Schiff Base Derivatives as Carbonic Anhydrases and Cholinesterases Inhibitors: Molecular Docking and Anticancer Studies.

This study investigated the inhibitory effects of a series of Schiff base derivatives, designated S1-S4, on human carbonic anhydrase isoenzymes (hCA I and hCA II), acetylcholinesterase (AChE), and butyrylcholinesterase (BuChE) through in vitro and in silico analyses. Among the evaluated compounds, S3 emerged as the most potent multi-target inhibitor, demonstrating strong competitive inhibition of AChE (IC = 12.88 ± 5.30 nM; Kᵢ = 7.55 ± 2.60 nM) and BuChE (IC = 13.96 ± 2.02 nM; Kᵢ = 13.00 ± 6.80 nM). Furthermore, the compounds exhibited notable inhibitory activity against human carbonic anhydrase isoforms, with S3 inhibiting hCA I (IC50 = 7.90 ± 2.50 nM; Kᵢ = 14.0 ± 6.70 nM, non-competitive) and hCA II (IC50 = 23.00 ± 9.74 nM; Kᵢ = 10.20 ± 3.20 nM, competitive).
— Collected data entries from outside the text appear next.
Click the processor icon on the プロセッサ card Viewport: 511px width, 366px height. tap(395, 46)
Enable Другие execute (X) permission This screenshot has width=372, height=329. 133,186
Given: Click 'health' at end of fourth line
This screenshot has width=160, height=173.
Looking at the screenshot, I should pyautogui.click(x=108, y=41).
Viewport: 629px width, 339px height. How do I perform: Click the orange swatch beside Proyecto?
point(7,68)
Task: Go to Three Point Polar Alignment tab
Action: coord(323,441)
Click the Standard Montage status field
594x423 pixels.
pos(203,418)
While the binding affinities of the Schiff bases for the AChE receptor were predicted to be lower than that of Tacrine, the binding affinities of S2 and S4 for BuChE were estimated to be higher. For hCA I, the estimated binding energy of S1 was lower than that of acetazolamide, and for hCA II, the estimated binding energy of S2 was determined to be lower than that of acetazolamide. The cytotoxicity of the compounds was assessed against the aggressive PC3 prostate cancer cell line. Compound S4 emerged as the most potent cytotoxic agent, with a statistically significant IC50 value of 10.88 μM. Molecular docking studies corroborated the experimental findings, providing valuable insights into the underlying mechanisms of action. In conclusion, the objective of this study was to investigate the enzyme inhibitory and anticancer potential of synthesized Schiff bases using molecular docking analyses. The results indicate that compounds S3 and S4 exhibit strong inhibitory activity and may represent promising candidates for the development of novel therapeutic agents.